__REQUEST__. Substitute "px" for every occurrence of "pixels" throughout all the data below, leaving everything else unchanged. Leave the pictures out of your answer.

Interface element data
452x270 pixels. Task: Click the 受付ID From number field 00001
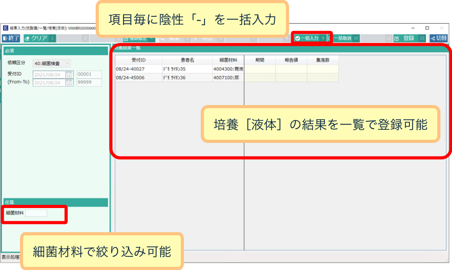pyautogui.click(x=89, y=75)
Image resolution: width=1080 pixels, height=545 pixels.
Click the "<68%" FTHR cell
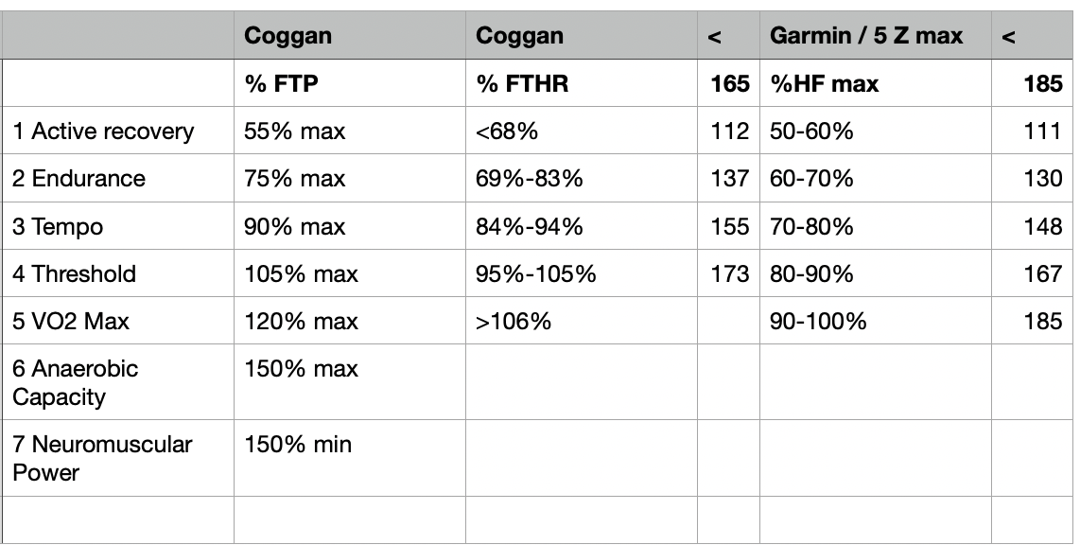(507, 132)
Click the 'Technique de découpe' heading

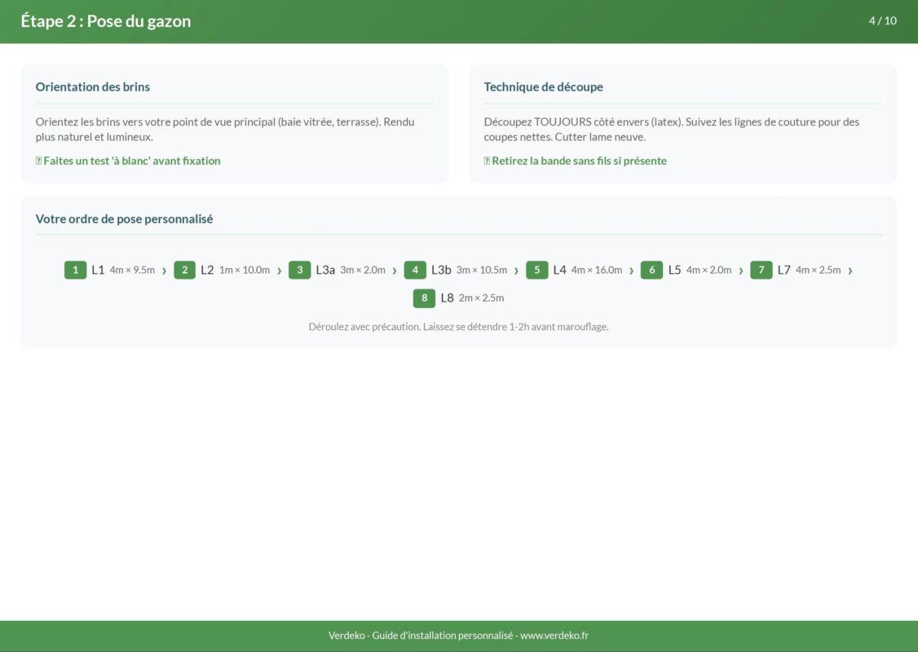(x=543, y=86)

__ANSWER BELOW__.
452x270 px. Task: Click the 受付ID From number field 00001
pyautogui.click(x=89, y=75)
Image resolution: width=1080 px, height=545 px.
Click the "<68%" FTHR cell
(507, 132)
Click the 'Technique de découpe' heading

(x=543, y=86)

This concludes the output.